Mark Curtis
An oil and gas platform off the coast of Libya. (Photo: Antonio Sempere via Getty)
British oil giants BP and Shell are returning to the oil-rich north African country just over a decade after the UK plunged it into chaos in its 2011 military intervention, which the British government never admitted was a war for oil.
- BP controls exploration areas in Libya covering nearly three times the size of Wales
- UK company Petrofac, convicted of bribery last year, has secured new oil contract in Libya and sponsored British embassy there
- UK is combining its interest in accessing Libya’s oil with increasing military involvement
Last month Libya’s National Oil Corporation (NOC) agreed for BP to start drilling for and producing natural gas in a major project off the coast of the north African country.
The UK corporation, on whose board sits former MI6 chief Sir John Sawers, controls exploration areas in Libya equivalent to nearly three times the size of Wales.
British officials have long sought to profit from oil in Libya, which contains 48 billion barrels of reserves – the largest oil resources in Africa, accounting for 3% of the world total.

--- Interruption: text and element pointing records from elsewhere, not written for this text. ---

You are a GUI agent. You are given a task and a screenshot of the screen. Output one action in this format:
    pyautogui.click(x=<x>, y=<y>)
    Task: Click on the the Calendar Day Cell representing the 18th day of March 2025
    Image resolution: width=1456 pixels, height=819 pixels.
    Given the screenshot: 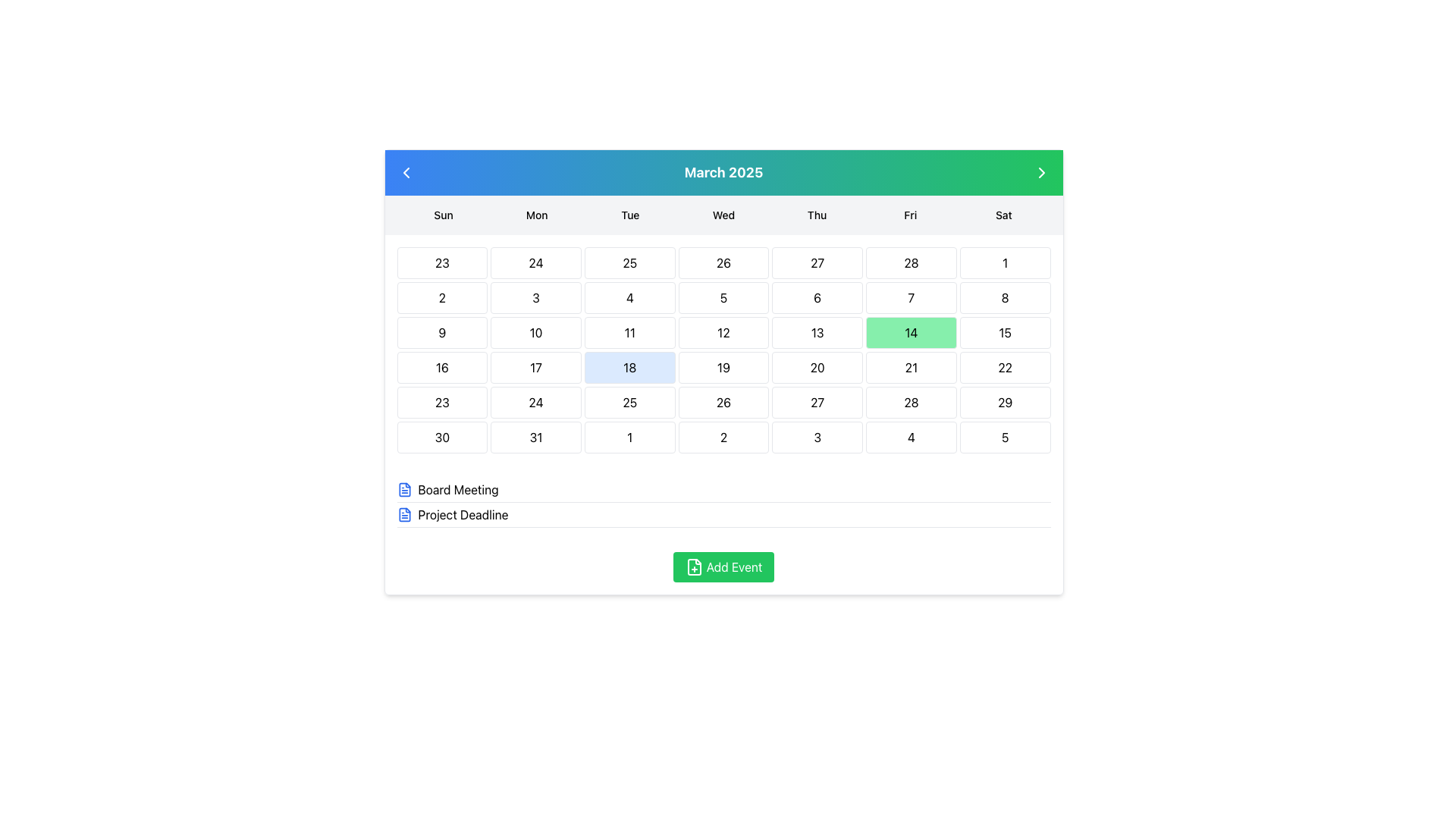 What is the action you would take?
    pyautogui.click(x=629, y=368)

BP is one of the few foreign oil and gas companies with exploration and production licences in Libya. Its assets there were nationalised by Muammar Gaddafi soon after he seized power in a 1969 coup that challenged the entire British position in the country and region.

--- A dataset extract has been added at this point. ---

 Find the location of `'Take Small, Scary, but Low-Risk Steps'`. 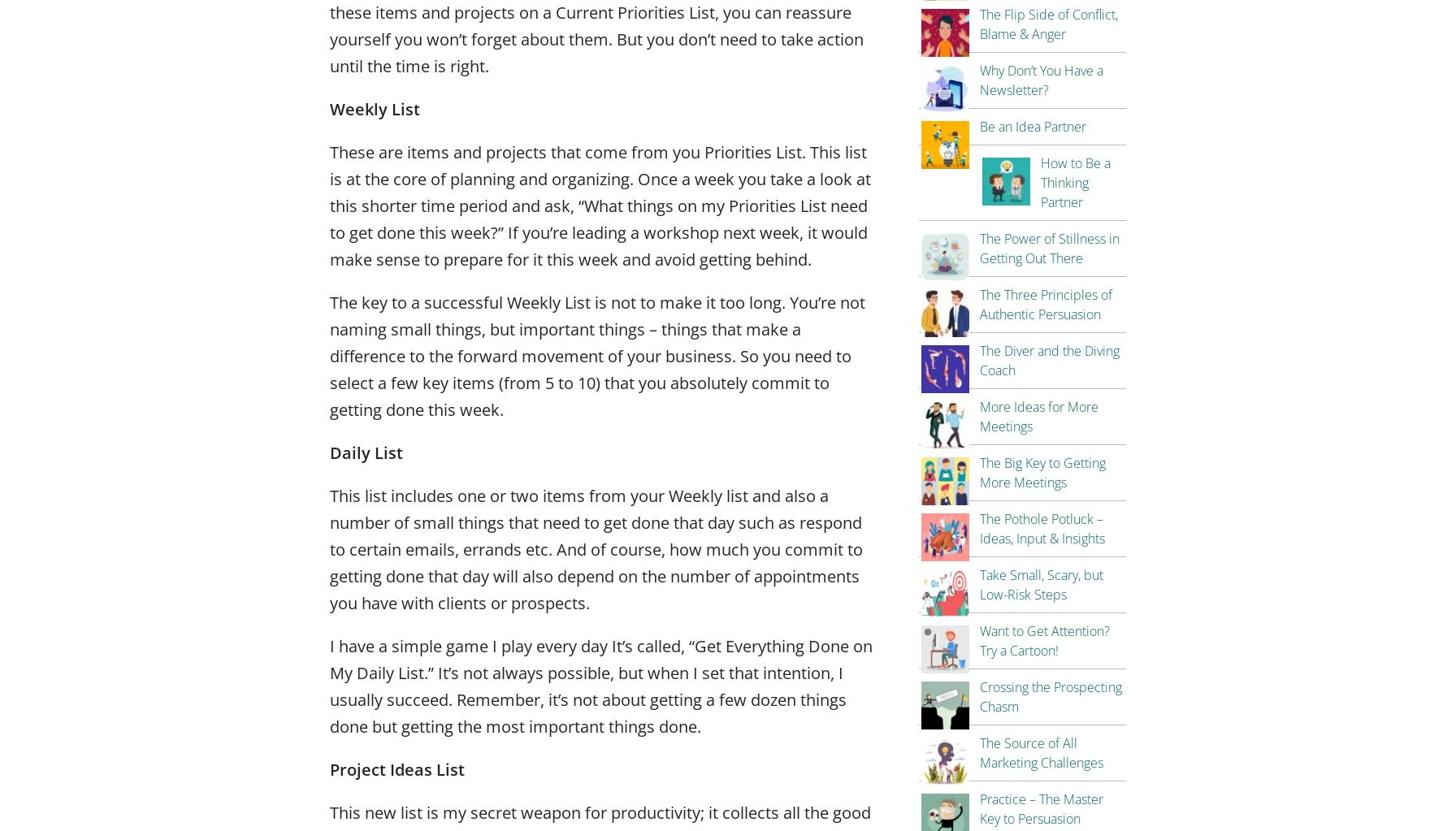

'Take Small, Scary, but Low-Risk Steps' is located at coordinates (980, 584).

After years of tensions between the two countries, prime minister Tony Blair met Gaddafi in 2004 and agreed the so-called ‘Deal in the Desert’ which included a $900m exploration and production agreement between BP and Libya’s NOC.
BP re-entered the country in 2007 but its operations were scuppered by the war of 2011 when British, French and US forces with the support of Qatar and Islamic militants overthrew Gaddafi.
Terrorism and civil war subsequently engulfed the country and oil company operations were put on hold.
The restart of BP’s operations follows the signing in 2018 of a memorandum of understanding with the NOC and Eni, the Italian oil major, to resume exploration, with Eni acting as the operator of the oil fields. BP chief executive Bob Dudley hailed the deal as an important step “towards returning to our work in Libya”.
The BP-ENI project, an $8bn investment, involves two exploration areas in the onshore Ghadames basin and one in the offshore Sirte basin, covering a total area of around 54,000 km2. The Sirte basin concession alone covers an area larger than the size of Belgium.